• _Request_: Return word for word the lines of the material below, from the line with "Click the Share arrow icon" up to and including the line with "(x=904, y=368)".

• _Data extract_:

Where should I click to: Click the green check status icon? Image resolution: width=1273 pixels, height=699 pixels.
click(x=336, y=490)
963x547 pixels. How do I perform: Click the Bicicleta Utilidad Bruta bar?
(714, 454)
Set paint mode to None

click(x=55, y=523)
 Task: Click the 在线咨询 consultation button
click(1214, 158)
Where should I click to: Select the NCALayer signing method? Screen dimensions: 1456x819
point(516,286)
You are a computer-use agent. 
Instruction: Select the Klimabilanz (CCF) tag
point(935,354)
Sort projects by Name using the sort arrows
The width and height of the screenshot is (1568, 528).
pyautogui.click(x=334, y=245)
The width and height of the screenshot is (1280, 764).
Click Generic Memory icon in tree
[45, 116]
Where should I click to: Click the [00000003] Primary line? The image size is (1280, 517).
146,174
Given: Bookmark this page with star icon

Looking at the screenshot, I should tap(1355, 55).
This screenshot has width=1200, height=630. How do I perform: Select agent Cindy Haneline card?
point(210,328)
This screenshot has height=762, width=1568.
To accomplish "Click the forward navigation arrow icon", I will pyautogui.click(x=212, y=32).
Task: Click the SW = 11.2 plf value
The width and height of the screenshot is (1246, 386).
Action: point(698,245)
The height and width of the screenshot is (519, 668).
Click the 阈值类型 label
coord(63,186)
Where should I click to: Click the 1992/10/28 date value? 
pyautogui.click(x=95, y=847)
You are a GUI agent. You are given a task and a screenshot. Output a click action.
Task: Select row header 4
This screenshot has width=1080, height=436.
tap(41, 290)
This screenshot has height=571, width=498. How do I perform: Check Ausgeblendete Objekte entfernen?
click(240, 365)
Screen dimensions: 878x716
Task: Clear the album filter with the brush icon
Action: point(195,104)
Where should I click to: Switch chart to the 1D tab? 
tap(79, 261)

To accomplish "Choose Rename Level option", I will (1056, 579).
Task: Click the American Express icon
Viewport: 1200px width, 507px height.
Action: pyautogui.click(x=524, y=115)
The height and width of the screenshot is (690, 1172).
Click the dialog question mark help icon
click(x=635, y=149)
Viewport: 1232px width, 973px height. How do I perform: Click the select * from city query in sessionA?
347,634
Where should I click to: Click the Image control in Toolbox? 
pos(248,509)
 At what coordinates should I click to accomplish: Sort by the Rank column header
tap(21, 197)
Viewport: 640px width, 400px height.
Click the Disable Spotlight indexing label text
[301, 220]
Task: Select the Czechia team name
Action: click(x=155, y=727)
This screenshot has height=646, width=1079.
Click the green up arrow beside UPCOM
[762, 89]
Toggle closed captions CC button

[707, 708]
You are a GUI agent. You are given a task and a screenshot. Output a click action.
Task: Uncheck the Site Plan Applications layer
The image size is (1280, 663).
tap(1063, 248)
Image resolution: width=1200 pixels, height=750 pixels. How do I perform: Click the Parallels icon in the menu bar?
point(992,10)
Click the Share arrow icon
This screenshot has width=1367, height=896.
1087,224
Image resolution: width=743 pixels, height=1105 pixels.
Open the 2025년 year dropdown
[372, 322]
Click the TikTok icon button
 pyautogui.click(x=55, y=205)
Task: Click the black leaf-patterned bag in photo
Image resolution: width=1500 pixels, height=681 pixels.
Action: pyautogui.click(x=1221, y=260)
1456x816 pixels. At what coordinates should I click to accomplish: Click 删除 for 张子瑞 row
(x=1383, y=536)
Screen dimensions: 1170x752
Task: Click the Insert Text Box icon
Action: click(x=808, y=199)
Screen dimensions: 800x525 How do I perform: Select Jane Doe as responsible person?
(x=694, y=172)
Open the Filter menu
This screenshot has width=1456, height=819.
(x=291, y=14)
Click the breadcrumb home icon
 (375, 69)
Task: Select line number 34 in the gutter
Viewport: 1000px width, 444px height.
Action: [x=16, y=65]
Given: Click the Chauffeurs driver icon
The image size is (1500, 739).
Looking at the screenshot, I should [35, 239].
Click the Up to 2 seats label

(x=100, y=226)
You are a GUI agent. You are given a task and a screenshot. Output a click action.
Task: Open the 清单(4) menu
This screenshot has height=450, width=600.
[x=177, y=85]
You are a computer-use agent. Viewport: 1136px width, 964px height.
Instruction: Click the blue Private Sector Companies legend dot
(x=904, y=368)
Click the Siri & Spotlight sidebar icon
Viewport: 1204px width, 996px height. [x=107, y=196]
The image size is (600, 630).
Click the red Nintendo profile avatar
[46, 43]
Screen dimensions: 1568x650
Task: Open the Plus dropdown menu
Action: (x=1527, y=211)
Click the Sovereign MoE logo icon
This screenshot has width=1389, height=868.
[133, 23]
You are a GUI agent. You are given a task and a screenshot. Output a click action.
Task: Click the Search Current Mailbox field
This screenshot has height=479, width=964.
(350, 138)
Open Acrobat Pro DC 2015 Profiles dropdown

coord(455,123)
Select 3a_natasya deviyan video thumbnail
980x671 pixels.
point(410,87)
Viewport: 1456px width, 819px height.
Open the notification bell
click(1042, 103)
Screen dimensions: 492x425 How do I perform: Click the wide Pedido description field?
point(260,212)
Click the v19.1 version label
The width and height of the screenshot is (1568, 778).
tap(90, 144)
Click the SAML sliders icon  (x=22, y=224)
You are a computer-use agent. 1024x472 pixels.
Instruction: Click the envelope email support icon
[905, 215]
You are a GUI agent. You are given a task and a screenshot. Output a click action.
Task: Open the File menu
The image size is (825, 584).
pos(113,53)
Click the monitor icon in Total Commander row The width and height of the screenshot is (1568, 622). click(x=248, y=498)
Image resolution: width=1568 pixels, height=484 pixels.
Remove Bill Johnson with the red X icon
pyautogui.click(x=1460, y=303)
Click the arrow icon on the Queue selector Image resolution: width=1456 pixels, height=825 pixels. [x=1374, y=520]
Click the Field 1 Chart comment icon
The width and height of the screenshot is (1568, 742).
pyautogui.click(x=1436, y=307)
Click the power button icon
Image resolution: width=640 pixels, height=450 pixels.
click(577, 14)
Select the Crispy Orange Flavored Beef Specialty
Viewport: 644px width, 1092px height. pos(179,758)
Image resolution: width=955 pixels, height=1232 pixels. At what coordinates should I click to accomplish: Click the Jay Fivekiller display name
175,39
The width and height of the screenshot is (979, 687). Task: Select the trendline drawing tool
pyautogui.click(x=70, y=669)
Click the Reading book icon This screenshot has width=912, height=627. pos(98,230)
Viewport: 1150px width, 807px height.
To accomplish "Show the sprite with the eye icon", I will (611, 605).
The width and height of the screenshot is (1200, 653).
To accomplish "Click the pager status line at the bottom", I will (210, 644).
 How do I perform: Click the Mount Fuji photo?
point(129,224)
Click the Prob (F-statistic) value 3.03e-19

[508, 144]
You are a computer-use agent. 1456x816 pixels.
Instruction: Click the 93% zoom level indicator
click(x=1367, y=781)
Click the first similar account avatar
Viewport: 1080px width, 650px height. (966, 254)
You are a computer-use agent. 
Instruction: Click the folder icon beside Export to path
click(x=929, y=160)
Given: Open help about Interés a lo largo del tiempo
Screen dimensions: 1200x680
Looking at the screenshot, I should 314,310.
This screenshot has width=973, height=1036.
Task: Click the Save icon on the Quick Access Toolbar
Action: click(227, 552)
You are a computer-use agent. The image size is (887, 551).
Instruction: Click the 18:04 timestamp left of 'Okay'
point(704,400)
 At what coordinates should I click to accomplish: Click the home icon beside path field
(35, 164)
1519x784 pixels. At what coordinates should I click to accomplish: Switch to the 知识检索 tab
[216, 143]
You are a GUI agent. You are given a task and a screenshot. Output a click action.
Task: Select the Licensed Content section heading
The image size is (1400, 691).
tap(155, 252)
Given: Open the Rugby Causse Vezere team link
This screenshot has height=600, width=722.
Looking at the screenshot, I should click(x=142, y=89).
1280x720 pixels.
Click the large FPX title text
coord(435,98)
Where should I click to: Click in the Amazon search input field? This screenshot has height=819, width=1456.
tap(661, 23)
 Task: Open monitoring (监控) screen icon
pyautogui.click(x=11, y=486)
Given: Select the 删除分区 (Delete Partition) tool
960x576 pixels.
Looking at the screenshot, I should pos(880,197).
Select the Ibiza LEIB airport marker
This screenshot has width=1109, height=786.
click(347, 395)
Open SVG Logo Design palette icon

• _Completed task_:
Click the Share arrow icon
This screenshot has width=1367, height=896.
1087,224
Image resolution: width=743 pixels, height=1105 pixels.
Open the 2025년 year dropdown
[372, 322]
Click the TikTok icon button
 pyautogui.click(x=55, y=205)
Task: Click the black leaf-patterned bag in photo
Image resolution: width=1500 pixels, height=681 pixels.
Action: pyautogui.click(x=1221, y=260)
1456x816 pixels. At what coordinates should I click to accomplish: Click 删除 for 张子瑞 row
(x=1383, y=536)
Screen dimensions: 1170x752
Task: Click the Insert Text Box icon
Action: click(x=808, y=199)
Screen dimensions: 800x525 How do I perform: Select Jane Doe as responsible person?
(x=694, y=172)
Open the Filter menu
This screenshot has width=1456, height=819.
(x=291, y=14)
Click the breadcrumb home icon
 (375, 69)
Task: Select line number 34 in the gutter
Viewport: 1000px width, 444px height.
Action: [x=16, y=65]
Given: Click the Chauffeurs driver icon
The image size is (1500, 739).
Looking at the screenshot, I should [35, 239].
Click the Up to 2 seats label

(x=100, y=226)
You are a GUI agent. You are given a task and a screenshot. Output a click action.
Task: Open the 清单(4) menu
This screenshot has height=450, width=600.
[x=177, y=85]
You are a computer-use agent. Viewport: 1136px width, 964px height.
Instruction: Click the blue Private Sector Companies legend dot
(x=904, y=368)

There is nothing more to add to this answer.